# Selected passage
Phaya Thai hospital plan comes under fire
PHUKET (Nation): The Phuket Provincial Administration Organization (OrBorJor) project to revamp the old Phyathai Hospital on the east side of Phuket City has come under criticism by Health Ministry officials, who claim it will lure qualified staff away from already short-staffed medical facilities.
Ministry policy and strategy bureau director Dr Supakit Sirilak said state hospitals outside Bangkok already had too few staff.
Phuket’s OrBorJor‘s facility would lure even more away with offers of better salaries, he said.
“We don’t have enough medical workers to run hospitals across the country. We are concerned this new hospital will worsen the situation,” Dr Supakit said.
He was worried, too, that the hospital would lack an adequate patient referral system.
Regardless, the ministry is continuing to decentralize primary and hospital healthcare to local administration organizations.

# Data section

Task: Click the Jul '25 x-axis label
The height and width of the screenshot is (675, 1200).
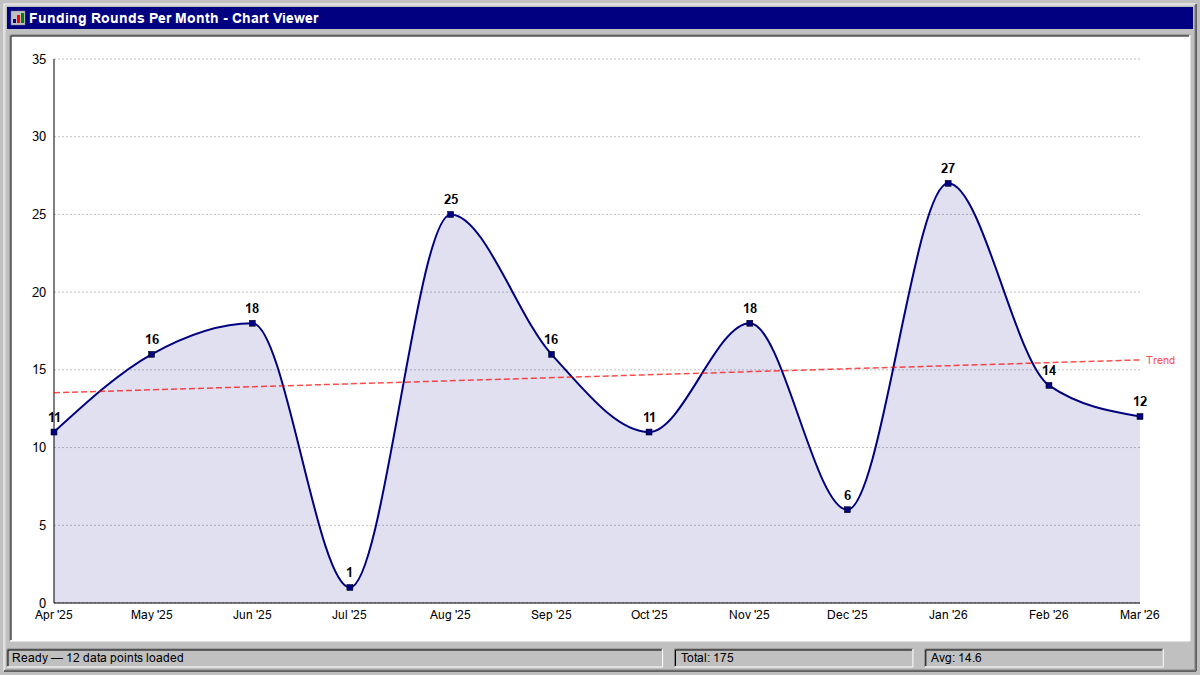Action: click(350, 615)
...
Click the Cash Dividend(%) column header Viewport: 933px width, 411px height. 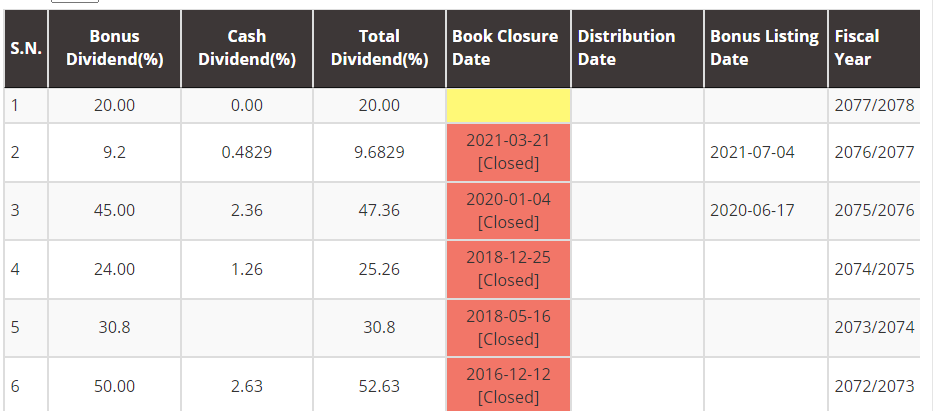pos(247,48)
...
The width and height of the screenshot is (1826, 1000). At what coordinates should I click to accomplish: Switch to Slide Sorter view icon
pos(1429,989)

# Work to complete
1) In the Phuket hospital article, what post does Dr Supakit Sirilak hold?
2) Rewrite the Phuket hospital article starting with "He was worried, too, that" and going on through "local administration organizations.", changing "adequate" to "effective".

# Solutions per task
1) He is the ministry's policy and strategy bureau director.

2)
He was worried, too, that the hospital would lack an effective patient referral system.
Regardless, the ministry is continuing to decentralize primary and hospital healthcare to local administration organizations.